Christian Donlan: Rime sort of passed me by throughout its protracted development, which means that I had absolutely no expectations when I first washed up on its shores. That it's so generous, well-designed and creative in its puzzles was a pleasant surprise, but the emotional heft of the final act completely flattened me. What a wonderful, playful, beautiful, brutal thing this game is.

Robert Purchese: Both Raul Rubio and Fumito Ueda were at a conference with me in Spain earlier this year. One had made Rime and one had made The Last Guardian - and so much more - and Rubio, it's fair to say, was starstruck. The game he had come up with, and struggled to bring to fruition, seemed to have so much in common with the games Ueda makes. A gentleness, a mystery, a beauty and a sorrow, and no clunky exposition but an elegant unravelling through play. Would Ueda be flattered by the similarities or angered by them? Or, worse, would the renowned Ueda not have heard of Rime at all?

"Last night I met Fumito Ueda," Rubio told me, and he means for the first time, "and first I was super shy so I didn't want to say anything, but they [the conference people] insisted, like, 'Come on - don't you want to know what he thinks of Rime?'

"My reaction was, 'Probably he doesn't know about Rime.'"

But Ueda did know about Rime. "He had bought it, he played it and he loves it," Rubio said, "to the point where he was asking me things about animation and music, which is amazing. I still cannot process that! He asked me for a photo!"

Martin Robinson: I'd kind of unfairly written this off as an Ico-alike - one of the countless games cast in the shadow of Team Ico's masterpieces. Having been bullied into playing it, I now realise it's so much more - a game that's beautifully tender and genuinely touching.

18. Uncharted: The Lost Legacy

Naughty Dog

Wesley Yin-Poole: I wasn't sure about The Lost Legacy, going in. So much of the brilliance of the Uncharted series is, for me, wrapped up in the Nathan Drake character. The charming, determined mass murderer is always just one quip away from putting a big fat smile on my face. So when I heard Naughty Dog was making a spin-off that wouldn't star my favourite Indiana Jones clone, I was a little worried. I needn't have been.

The Lost Legacy is a wonderful game in part because it's free from the shackles that come with a mainline Uncharted game. Sans Nathan Drake, Naughty Dog presented a shorter, and to my mind tighter, adventure, and successfully fleshed out a couple of side characters who fully deserved their time to shine. And by fusing the traditional Uncharted gameplay with a modestly-sized open world, The Lost Legacy felt different enough to justify its standalone status.

The upshot of all this is Naughty Dog has proved Uncharted can live - can thrive - in a post Nathan Drake world. The studio has said it's keen to do more spin-offs. I can't wait.
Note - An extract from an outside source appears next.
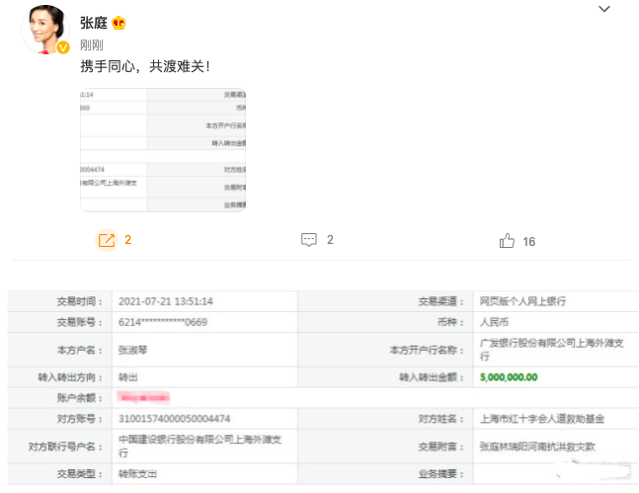
Task: Click the like count 16
Action: pyautogui.click(x=528, y=242)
Oli Welsh: I know it's because it started life as an expansion pack and didn't have the crushing weight of expectation attendant on a marquee release heaped onto it as a result, but what I liked most about this game was that it felt almost throwaway. It didn't have to run 20 hours plus, or be about the end of the world as we know it, or dig into the tortured inner lives of its characters; it could just be a brisk, insouciant, light-hearted treasure-hunting escapade. That's what Uncharted is supposed to be about, isn't it?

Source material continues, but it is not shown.